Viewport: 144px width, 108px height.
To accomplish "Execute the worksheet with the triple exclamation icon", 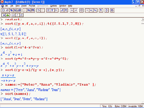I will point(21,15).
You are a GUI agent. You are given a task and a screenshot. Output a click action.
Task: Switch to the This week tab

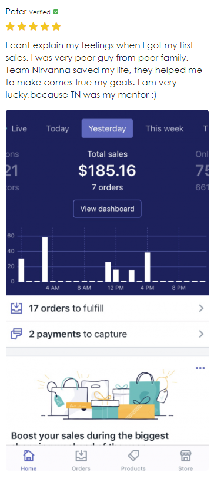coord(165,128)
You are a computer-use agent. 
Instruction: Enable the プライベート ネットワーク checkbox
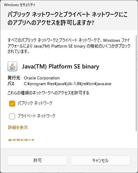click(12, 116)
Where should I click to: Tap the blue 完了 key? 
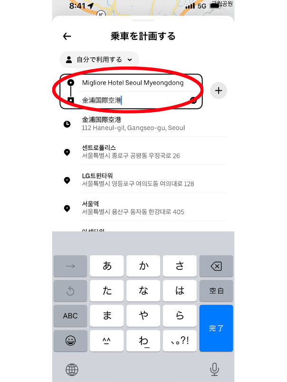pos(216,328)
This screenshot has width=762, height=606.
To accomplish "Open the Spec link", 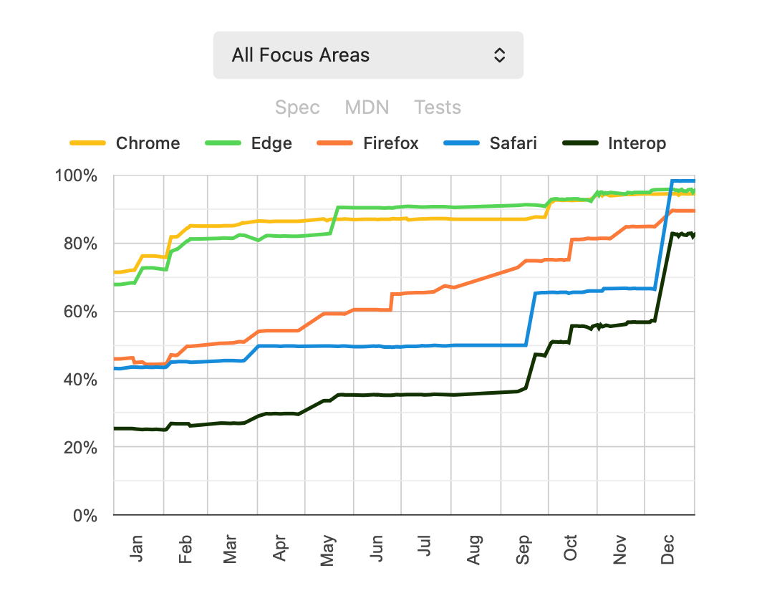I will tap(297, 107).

Task description
Count the lines of the listing above that contain the word "This". Reply with the number only.

Reply to the task
2